## DIRECTIONS FOR THIS TASK
What is needed is an exact copy of the lines in the listing below, from the one with "The image size is (1070, 438)." up to and including the one with "This screenshot has height=504, width=516.", with no other lines.

## PROVIDED ENTRIES
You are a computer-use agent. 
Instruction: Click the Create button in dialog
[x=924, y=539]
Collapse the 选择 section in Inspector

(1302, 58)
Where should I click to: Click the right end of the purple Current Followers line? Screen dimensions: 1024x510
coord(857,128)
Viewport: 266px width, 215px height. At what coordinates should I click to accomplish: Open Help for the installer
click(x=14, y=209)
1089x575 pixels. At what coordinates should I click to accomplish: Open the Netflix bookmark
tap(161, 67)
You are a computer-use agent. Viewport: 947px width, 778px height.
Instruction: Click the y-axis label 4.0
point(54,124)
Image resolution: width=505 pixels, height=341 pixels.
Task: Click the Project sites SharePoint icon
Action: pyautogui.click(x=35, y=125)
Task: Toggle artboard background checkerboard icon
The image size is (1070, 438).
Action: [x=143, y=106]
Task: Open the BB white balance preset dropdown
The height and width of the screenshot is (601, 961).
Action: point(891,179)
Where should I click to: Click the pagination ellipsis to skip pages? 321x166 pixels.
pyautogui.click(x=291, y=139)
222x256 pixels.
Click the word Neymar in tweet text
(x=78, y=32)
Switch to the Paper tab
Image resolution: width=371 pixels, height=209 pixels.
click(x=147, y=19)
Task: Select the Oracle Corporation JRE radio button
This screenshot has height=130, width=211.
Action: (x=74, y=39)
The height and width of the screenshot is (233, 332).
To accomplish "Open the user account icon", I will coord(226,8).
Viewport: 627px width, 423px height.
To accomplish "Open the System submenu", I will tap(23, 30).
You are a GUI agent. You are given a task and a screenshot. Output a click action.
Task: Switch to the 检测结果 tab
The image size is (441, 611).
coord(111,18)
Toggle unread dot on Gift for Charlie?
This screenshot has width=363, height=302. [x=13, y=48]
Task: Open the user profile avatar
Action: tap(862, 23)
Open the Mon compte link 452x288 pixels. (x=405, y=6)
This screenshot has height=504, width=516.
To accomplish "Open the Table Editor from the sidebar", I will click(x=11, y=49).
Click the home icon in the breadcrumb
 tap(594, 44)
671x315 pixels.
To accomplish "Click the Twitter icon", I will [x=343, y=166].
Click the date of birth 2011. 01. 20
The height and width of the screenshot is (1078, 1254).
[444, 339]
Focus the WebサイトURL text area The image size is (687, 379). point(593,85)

## SOLUTION TO THIS PROBLEM
The image size is (1070, 438).
Action: [x=143, y=106]
Task: Open the BB white balance preset dropdown
The height and width of the screenshot is (601, 961).
Action: point(891,179)
Where should I click to: Click the pagination ellipsis to skip pages? 321x166 pixels.
pyautogui.click(x=291, y=139)
222x256 pixels.
Click the word Neymar in tweet text
(x=78, y=32)
Switch to the Paper tab
Image resolution: width=371 pixels, height=209 pixels.
click(x=147, y=19)
Task: Select the Oracle Corporation JRE radio button
This screenshot has height=130, width=211.
Action: (x=74, y=39)
The height and width of the screenshot is (233, 332).
To accomplish "Open the user account icon", I will coord(226,8).
Viewport: 627px width, 423px height.
To accomplish "Open the System submenu", I will tap(23, 30).
You are a GUI agent. You are given a task and a screenshot. Output a click action.
Task: Switch to the 检测结果 tab
The image size is (441, 611).
coord(111,18)
Toggle unread dot on Gift for Charlie?
This screenshot has width=363, height=302. [x=13, y=48]
Task: Open the user profile avatar
Action: tap(862, 23)
Open the Mon compte link 452x288 pixels. (x=405, y=6)
This screenshot has height=504, width=516.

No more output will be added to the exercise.